Pointing records for screenshots and pages:

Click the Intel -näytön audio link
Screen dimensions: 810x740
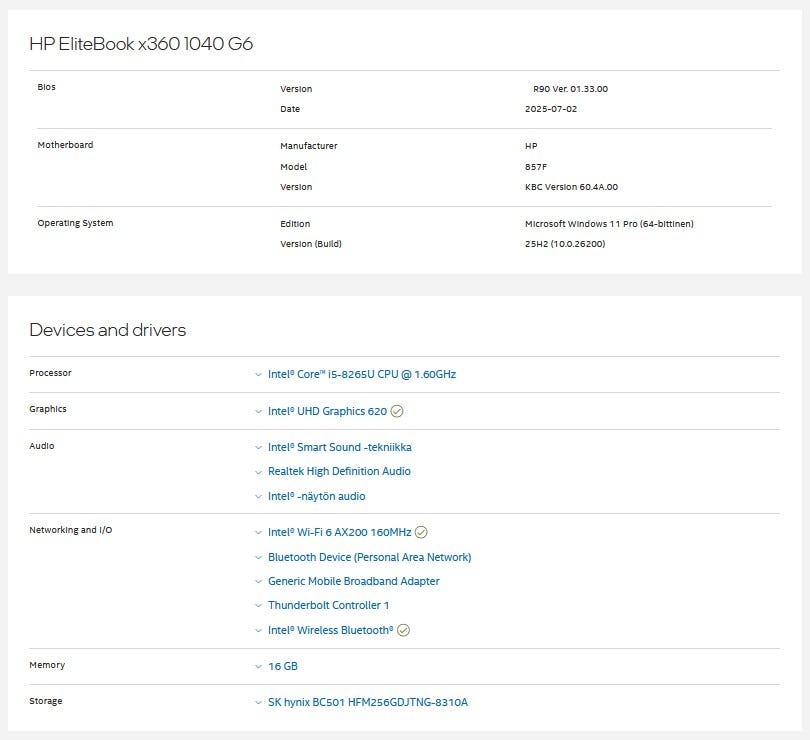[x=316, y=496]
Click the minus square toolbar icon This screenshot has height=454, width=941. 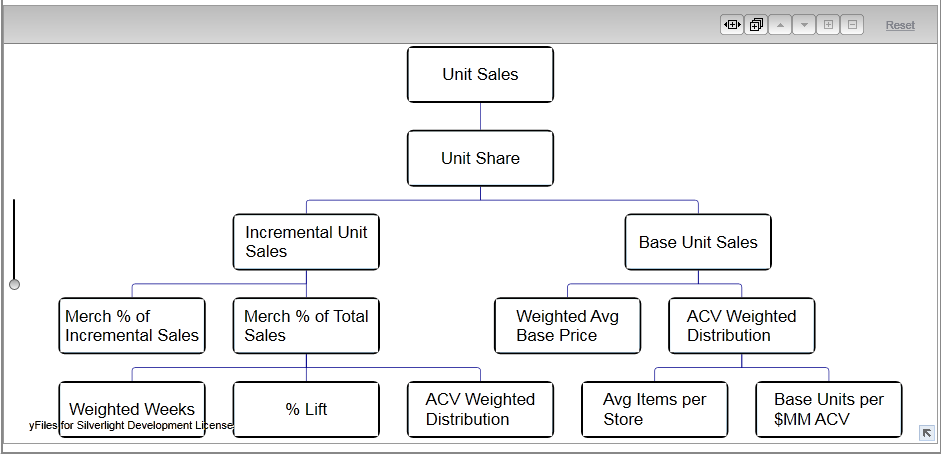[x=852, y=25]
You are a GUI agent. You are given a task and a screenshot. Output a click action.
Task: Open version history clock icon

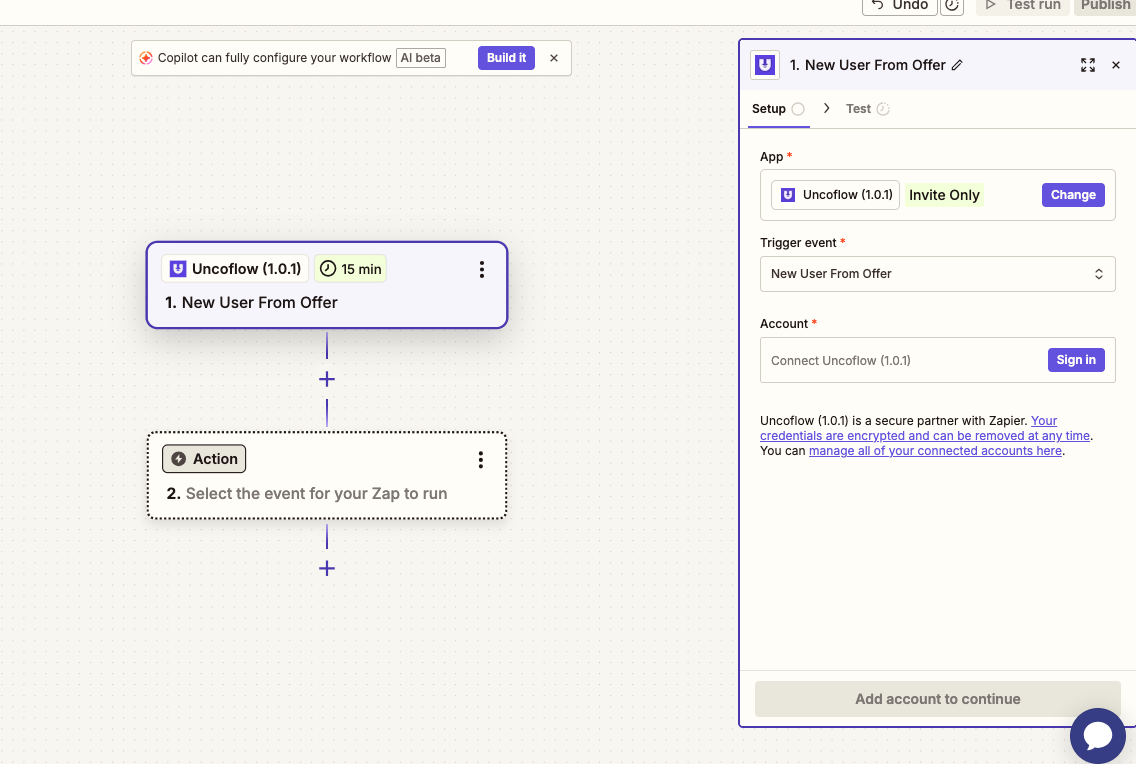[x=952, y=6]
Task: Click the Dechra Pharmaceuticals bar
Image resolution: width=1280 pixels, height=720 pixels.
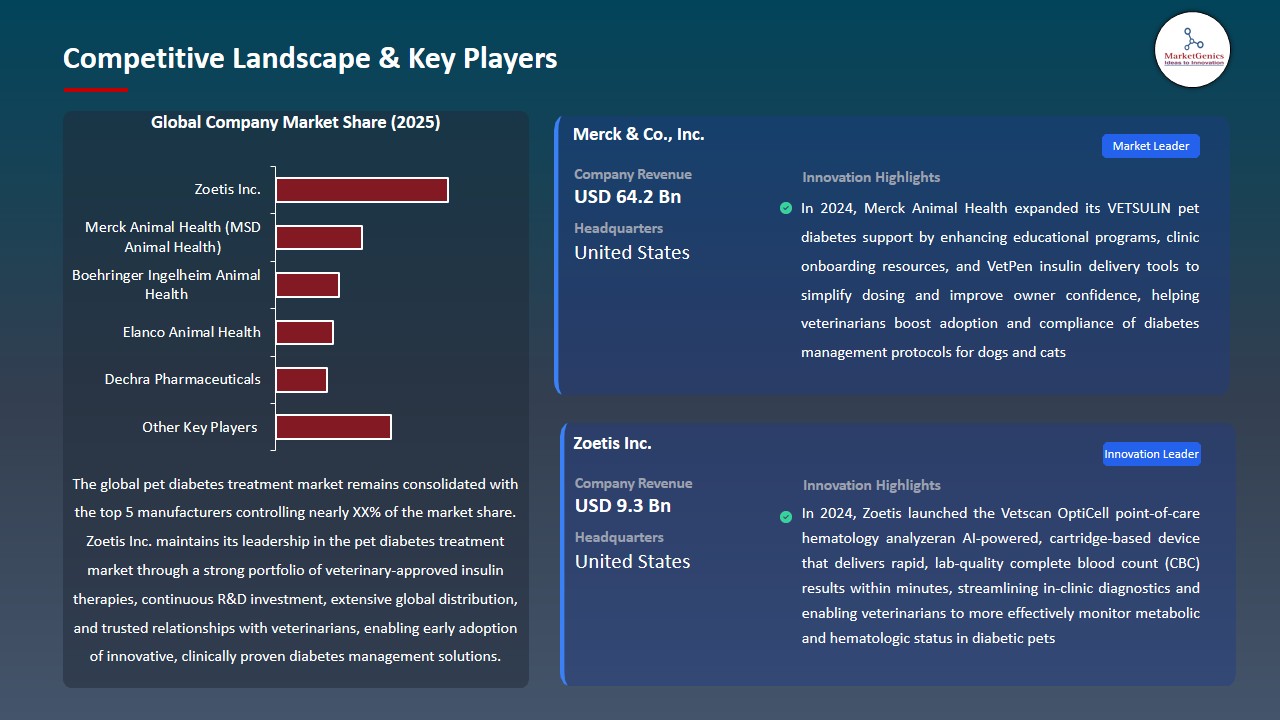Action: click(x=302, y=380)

The task
Copy the lines above word for word, beginning with the line that contains "Task: Click the Dechra Pharmaceuticals bar" and ending with the last line. Leave the pictures out of your copy.

Solution for this exercise
Task: Click the Dechra Pharmaceuticals bar
Image resolution: width=1280 pixels, height=720 pixels.
Action: click(x=302, y=380)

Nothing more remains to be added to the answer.